Photos, left to right: A Green roof modular system, recently planted.
A Green roof and gravel system combined.
“Simply put, a Green roof is a roof that is partially or substantially covered with hearty, low-lying plants such as sedums and grasses,” said Lindell. “Typically, it consists of four layers: plant media (vegetation); growth media (soil); a module or drainage layer, depending on the type of Green roof installed; and a covering to protect the existing roof.”
With a modular Green roof system, a nursery or professional landscaping company places plant and soil media into modules and then delivers the modules directly to the facility, where they are placed on top of the roof.

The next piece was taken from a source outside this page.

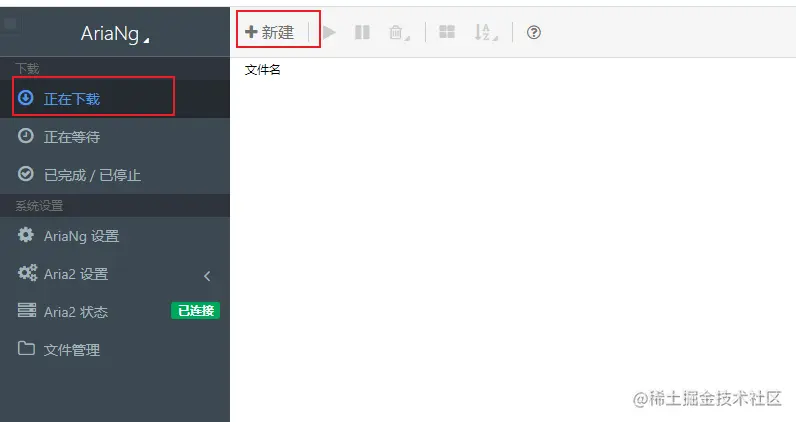Click the select all grid icon
The height and width of the screenshot is (422, 796).
tap(447, 32)
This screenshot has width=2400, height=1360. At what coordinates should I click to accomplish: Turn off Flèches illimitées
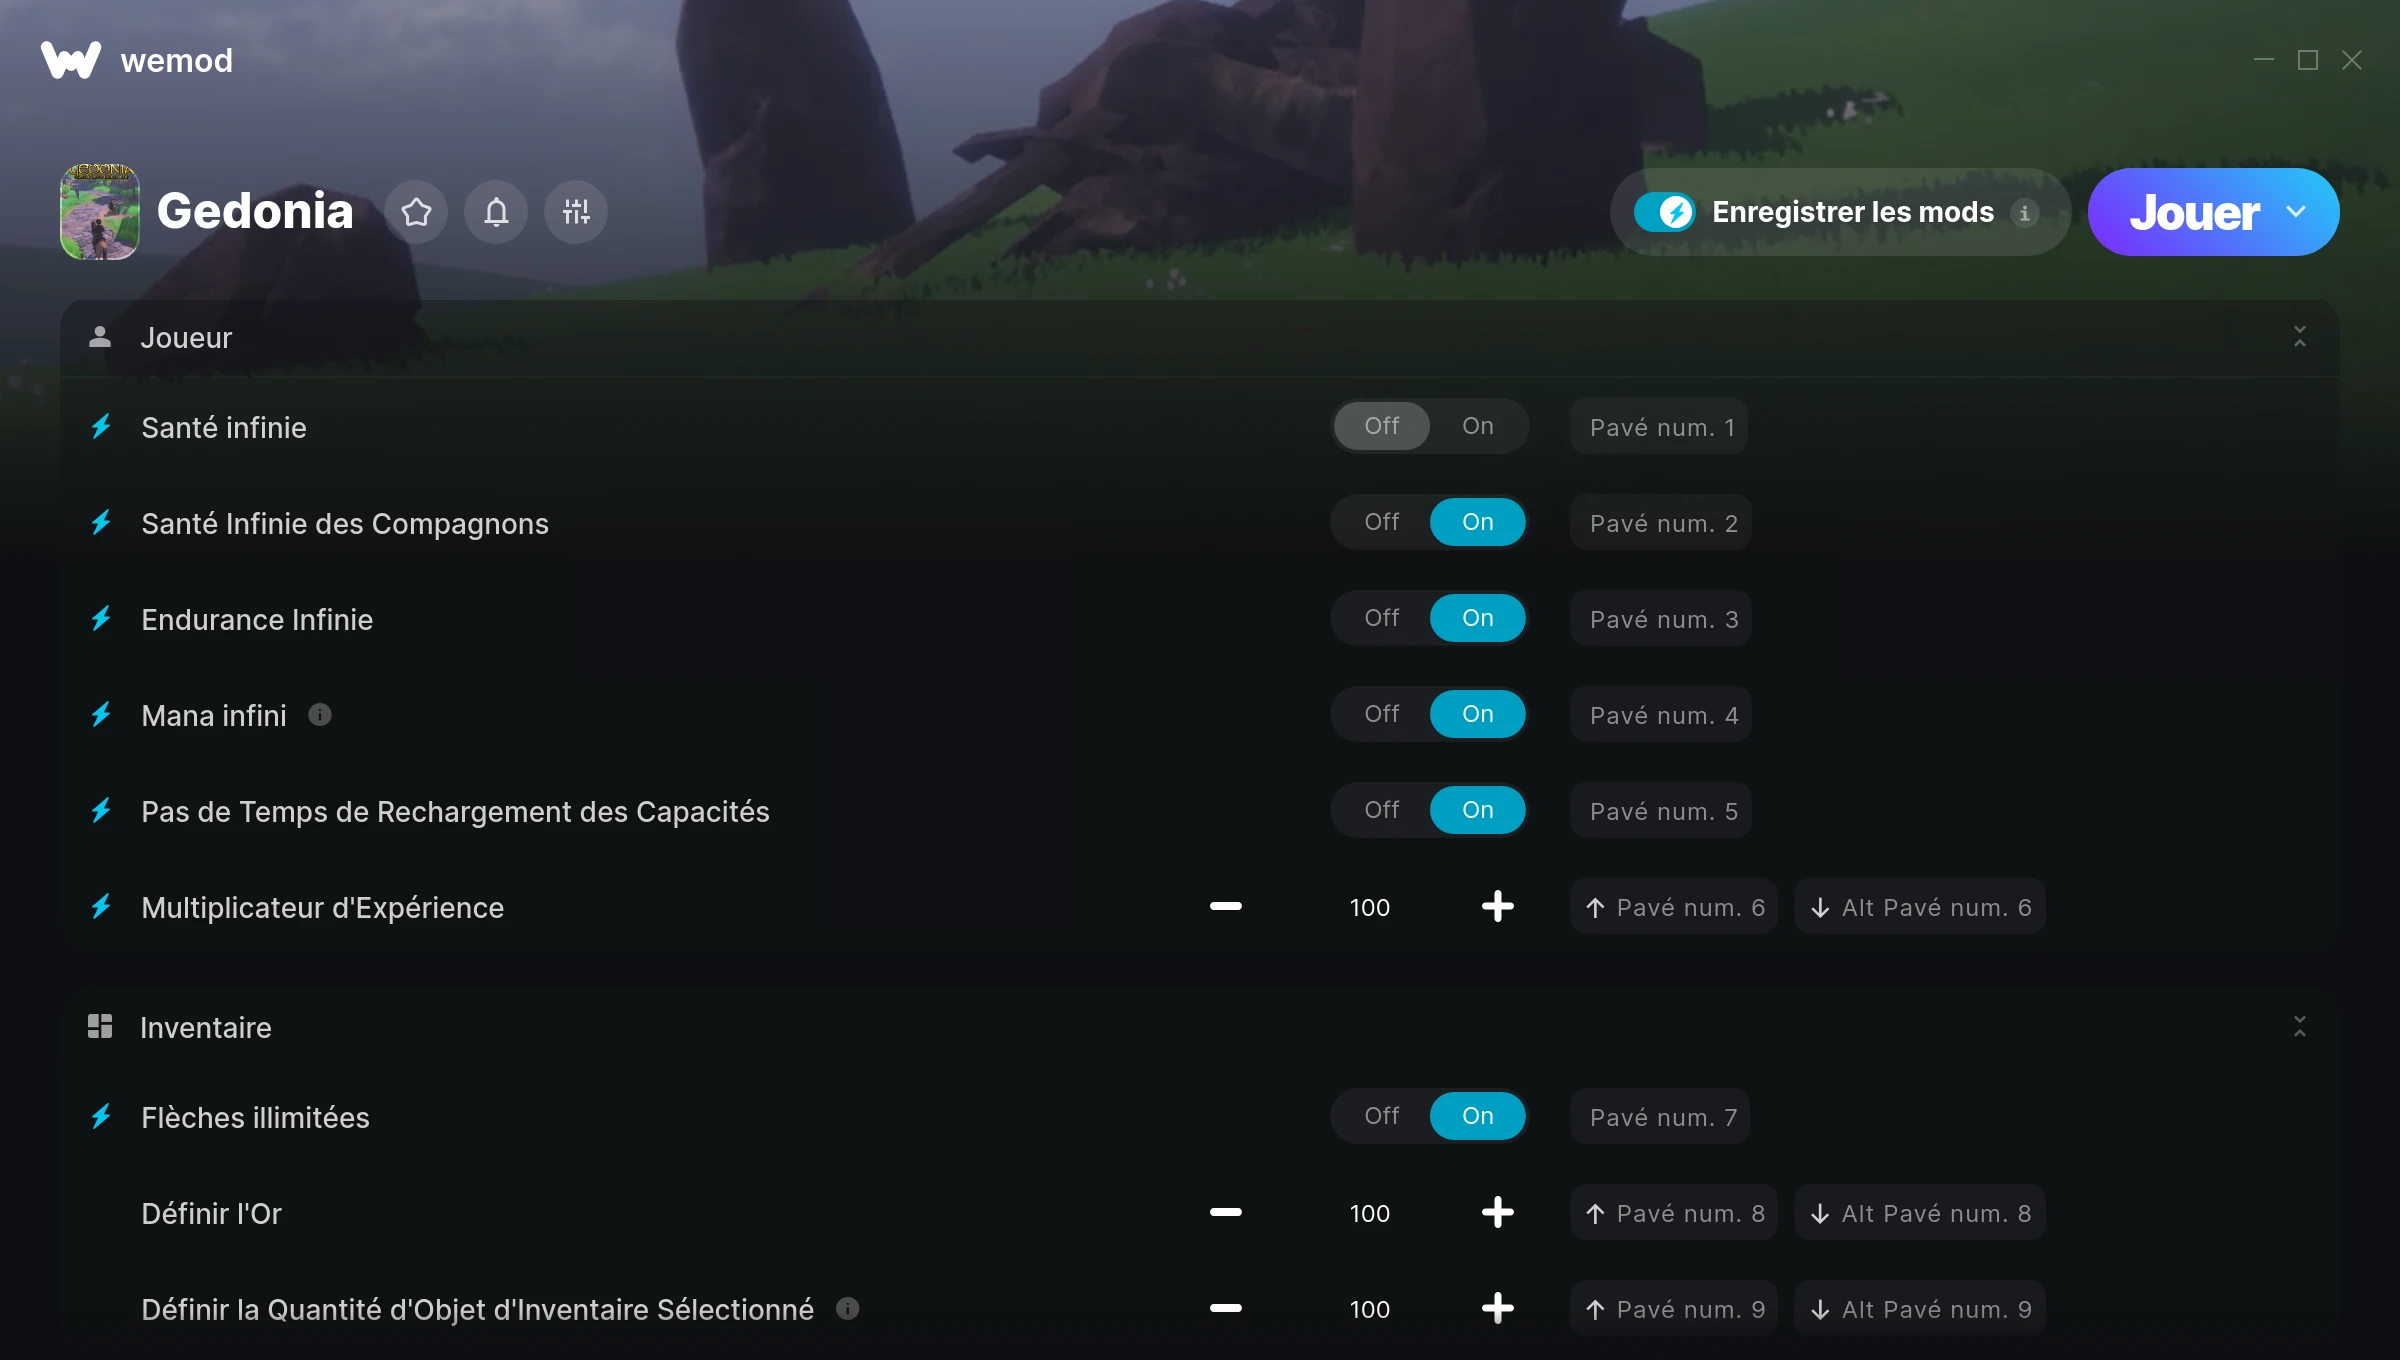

The modules are made from 60 percent post-industrial, recycled, high-molecular-weight polyethylene. They are available in different sizes and shapes and in depths of two-, four- and eight-inches.

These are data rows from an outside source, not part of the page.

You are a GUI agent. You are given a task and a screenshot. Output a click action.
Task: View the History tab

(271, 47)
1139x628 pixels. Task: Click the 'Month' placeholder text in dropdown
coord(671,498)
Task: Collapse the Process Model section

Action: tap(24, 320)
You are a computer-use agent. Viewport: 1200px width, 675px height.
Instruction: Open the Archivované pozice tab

Although Green roofs have several benefits — such as reducing energy costs, quieting a facility, and limiting storm water runoff — Lindell said one of the most significant benefits is that they can double the life cycle of an existing roof because they help moderate the roof’s temperature.
“In the heat of summer, a roof can reach temperatures well above 170 degrees Fahrenheit,” he said. “In the cold of winter, it can drop to freezing, even subzero, temperatures. These temperature extremes cause the roof to expand and contract — one of the major factors leading to a roof’s deterioration.”
According to Lindell, with a Green roof system in place, there are fewer temperature swings and the roof stays at a more moderate temperature throughout the year. This consistency helps protect the roof. Additionally, with a Green roof installed, the existing roof is not exposed to harmful ultraviolet rays, which also extends its life cycle.
For North American manufacturing and industrial companies to compete in a global market, they must continue to find new ways to cut costs, streamline operations, and make their facilities as “lean” as possible. Along with analyzing manufacturing and production procedures to find new ways to improve worker productivity and reduce costs, manufacturers should also remember that additional savings can result by just paying closer attention to their facilities.
A roof maintenance program can forestall problems, helping to protect a facility and extend the life of the roof. And new technologies, such as Green roofing systems, can significantly increase a roof’s longevity while providing overall cost savings.